No molesta la ambición cuando su fin es productivo. Ser generoso, solidario, buen amigo.
No molestan los valores que se extraen de la educación, porque siempre son sembrados con amor y con el mismo propósito deben ser esparcidos.
Ahora, cuando no sale del corazón, de la ambición se desprende algo superior pero que nos hace inferior. La avaricia.
Esta tiende a reemplazar la conformidad por el ir siempre por más. Y el problema comienza cuando no se puede controlar.
Se termina la calma y empieza la preocupación.
Se termina la humildad y comienza la soberbia.
Se hace presente la deslealtad. No importarte que cabeza pisar para poder avanzar.
Se termina el agradecimiento y comienza la ceguera. Uno se lleva todo puesto, sin poder apreciar lo que va dejando atrás. Sin lograr interpretar que el tiempo no vuelve más.
La ceguera no reconoce al límite.
Se pierde la plenitud y comienza el sinfín.

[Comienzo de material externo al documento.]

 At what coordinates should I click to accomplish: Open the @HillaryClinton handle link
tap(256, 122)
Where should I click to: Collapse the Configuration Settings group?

Una pared de hormigón espera al final de la avaricia, causando un choque letal.
Y atrás, queda todo el tiempo perdido y malgastado por el desmedido capricho de lograr una cuota más de poder. Un nuevo lujo. Una falsa necesidad más.
Imagino a la avaricia como un acercamiento fantástico al sol. Con cada kilómetro que recorro, me invade el brillo más y más. Siento llegar, estar en la cima e ir por más.
Sin embargo, cada vez que me acerco más al sol, debo entender que estoy acercándome también a mi propio final.